Essential oils are very apt to be adulterated. If it be with sweet oil, it may be discovered by evaporation on white paper, or by a solution in spirit of wine, which will not act upon the sweet oil. If spirit of wine be mixed with it, it will be discovered by a milky appearance upon putting water to it, which uniting with the spirit, will leave the oil much divided. If oil of turpentine, which is the cheapest of essential oils, be mixed with any of the more valuable kinds, it will be discovered by evaporation; a strong smell of turpentine being left on the paper, or cloth, upon which the evaporation was made.
Animal oil, like the vegetable, is of two kinds; the first butter, or fat, which is easily congealed, owing to the quantity of acid that is intimately combined with it. It resembles the sweet oil of vegetables in having no smell or taste. The other kind of animal oil is extracted by distillation from the flesh, the tendons, the bones, and horns, &c. of animals. It differs essentially from the other kind of animal oil, by containing an alkali instead of an acid. By repeated distillation it becomes highly attenuated and volatile; and in this state it is called the oil of Dippel, the discoverer of it.

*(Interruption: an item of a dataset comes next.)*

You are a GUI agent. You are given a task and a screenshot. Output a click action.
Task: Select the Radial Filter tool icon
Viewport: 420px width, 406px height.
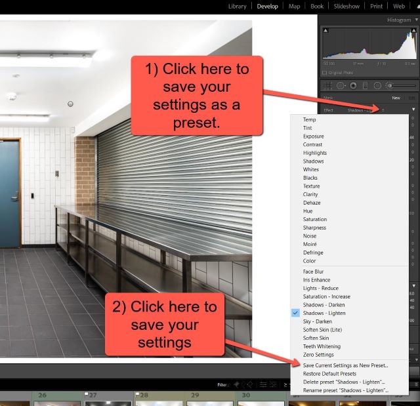377,85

All oil exposed to much heat is in part decomposed, and acquires a disagreeable smell; and in this state it is said to be empyreumatic: but this property is lost by repeated distillations.
Besides the vegetable and animal oils above described, there is a fossil oil called bitumen, the several kinds of which differ much in colour and consistence; the most liquid is called petroleum, from being found in the cavities of rocks, and the more solid kinds are amber, jet, asphaltum, and pit-coal. When distilled, the principal component parts of all these substances are an oil and an acid. But all fossil oil is probably of vegetable or animal origin, from masses of vegetables or animals long buried in the earth. Their differences from resins and other oily matters are probably owing to time; the combinations of mineral acids and oils so nearly resembling bitumens, the principal difference being their insolubility in spirit of wine.
That the most solid of these, as amber, has been formerly in a liquid state, is evident, from insects and other substances being frequently found in them; and pit-coal has been often found with both the internal texture and external appearance of wood; so that strata of pit-coal have probably been beds of peat in some former state of the earth.